There are quite a few comparatively expensive countries in the world. Switzerland, Norway, Denmark, Australia, and others. We want to see all of these countries. But we will have to have them interspersed with all of the "cheap" countries in the world!
So last year, we manufactured the opportunity to visit Iceland. But, (and this is the very first thing you should consider when trying to visit an expensive country!) we did it as part of a journey where we were going that way anyhow! We were in England at the time, and we needed to get to Halifax, Canada. We found a stopover flight that landed in Reykjavik and allowed us to visit Iceland at no extra airfare cost. This made our travel to Iceland totally free!
Aboard our Icelandair flight to Reykjavik.
Icelandair has some totally great deals, and they fly from quite a few U.S. gateways now. Denver, Minneapolis, Seattle, among others. It's actually easy to stopover in Iceland if you're heading to Europe anyhow, or the other way around.

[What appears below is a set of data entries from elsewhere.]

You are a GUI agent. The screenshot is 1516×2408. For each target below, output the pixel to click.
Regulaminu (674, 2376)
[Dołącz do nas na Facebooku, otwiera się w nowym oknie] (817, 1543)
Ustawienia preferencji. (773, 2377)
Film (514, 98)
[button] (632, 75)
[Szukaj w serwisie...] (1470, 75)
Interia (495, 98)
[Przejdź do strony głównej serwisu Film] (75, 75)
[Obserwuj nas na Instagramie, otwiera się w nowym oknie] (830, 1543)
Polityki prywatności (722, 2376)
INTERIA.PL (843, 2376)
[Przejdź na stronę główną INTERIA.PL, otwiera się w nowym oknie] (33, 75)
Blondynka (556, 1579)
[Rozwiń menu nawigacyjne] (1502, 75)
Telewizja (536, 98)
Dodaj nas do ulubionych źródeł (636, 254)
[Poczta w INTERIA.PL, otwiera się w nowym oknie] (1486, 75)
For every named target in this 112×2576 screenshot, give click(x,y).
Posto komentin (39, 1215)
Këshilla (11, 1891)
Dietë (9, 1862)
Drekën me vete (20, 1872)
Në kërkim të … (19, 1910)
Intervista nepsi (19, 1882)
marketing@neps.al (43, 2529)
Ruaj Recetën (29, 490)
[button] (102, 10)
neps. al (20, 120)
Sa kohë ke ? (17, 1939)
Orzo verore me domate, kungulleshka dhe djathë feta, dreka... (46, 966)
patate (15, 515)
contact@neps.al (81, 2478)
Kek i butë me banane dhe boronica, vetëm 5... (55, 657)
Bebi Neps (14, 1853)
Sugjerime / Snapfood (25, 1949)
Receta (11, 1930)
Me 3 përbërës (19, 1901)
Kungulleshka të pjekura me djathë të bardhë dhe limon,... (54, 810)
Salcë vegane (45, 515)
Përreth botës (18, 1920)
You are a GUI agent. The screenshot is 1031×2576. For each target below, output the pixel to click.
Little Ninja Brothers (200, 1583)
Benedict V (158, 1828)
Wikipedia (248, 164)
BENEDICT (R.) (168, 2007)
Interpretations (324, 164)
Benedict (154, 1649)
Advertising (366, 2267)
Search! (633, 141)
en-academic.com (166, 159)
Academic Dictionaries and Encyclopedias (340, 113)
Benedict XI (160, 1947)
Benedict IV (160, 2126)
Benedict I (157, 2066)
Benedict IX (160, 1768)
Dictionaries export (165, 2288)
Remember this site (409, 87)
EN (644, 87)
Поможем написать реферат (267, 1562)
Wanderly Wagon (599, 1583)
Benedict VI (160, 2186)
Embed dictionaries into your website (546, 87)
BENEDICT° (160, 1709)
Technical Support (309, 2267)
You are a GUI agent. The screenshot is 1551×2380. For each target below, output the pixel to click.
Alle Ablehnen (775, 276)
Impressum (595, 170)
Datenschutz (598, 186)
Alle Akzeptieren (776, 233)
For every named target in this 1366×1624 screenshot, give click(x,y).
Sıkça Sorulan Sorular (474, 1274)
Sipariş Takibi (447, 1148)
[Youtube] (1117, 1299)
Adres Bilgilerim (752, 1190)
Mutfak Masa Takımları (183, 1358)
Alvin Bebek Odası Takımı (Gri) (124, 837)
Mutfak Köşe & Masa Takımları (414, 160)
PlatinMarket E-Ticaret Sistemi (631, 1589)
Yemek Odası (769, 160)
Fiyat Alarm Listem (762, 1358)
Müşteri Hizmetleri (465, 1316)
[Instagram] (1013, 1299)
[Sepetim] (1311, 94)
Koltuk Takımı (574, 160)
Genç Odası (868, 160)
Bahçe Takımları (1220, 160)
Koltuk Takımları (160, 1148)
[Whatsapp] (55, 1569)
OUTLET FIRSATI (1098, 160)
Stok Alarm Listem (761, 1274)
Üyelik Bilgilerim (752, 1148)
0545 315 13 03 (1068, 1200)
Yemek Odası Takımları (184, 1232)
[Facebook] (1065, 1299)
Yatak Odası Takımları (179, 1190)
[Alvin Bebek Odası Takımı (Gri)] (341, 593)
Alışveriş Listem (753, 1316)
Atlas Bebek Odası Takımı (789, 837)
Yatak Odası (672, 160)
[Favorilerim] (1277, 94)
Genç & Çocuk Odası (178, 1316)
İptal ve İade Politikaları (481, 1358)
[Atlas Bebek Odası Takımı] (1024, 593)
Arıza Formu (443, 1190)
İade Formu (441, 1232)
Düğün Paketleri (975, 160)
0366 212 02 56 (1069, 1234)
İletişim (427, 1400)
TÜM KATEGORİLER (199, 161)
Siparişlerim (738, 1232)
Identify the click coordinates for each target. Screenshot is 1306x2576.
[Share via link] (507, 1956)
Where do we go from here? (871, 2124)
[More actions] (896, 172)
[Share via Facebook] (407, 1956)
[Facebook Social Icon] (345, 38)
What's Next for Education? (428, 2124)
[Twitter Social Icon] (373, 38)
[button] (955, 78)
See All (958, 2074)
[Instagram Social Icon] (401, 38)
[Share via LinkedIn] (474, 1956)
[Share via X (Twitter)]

Try and visit in the shoulder season. July and August are the most expensive, and you will likely save money in June or September.
Okay, so now that you're there, how do you deal with food, lodging, and exploring?
Notice I left "drinking" out of that question! One of the most expensive things in "expensive" countries is alcohol. So, don't plan on doing any drinking. There is so much visual stimulation in Iceland, that you don't need any other forms of stimulation!
Next up is transportation. First thing, DON'T rent a car at the airport unless you can find an exceptional deal. You're going to want to rent a car eventually, but Iceland has some very different car rental rules and you're going to want to take advantage of them. Reykjavik airport is actually quite a distance from the city itself and there's only one realistic way to get between the two...the airport shuttle that is run by Flybus.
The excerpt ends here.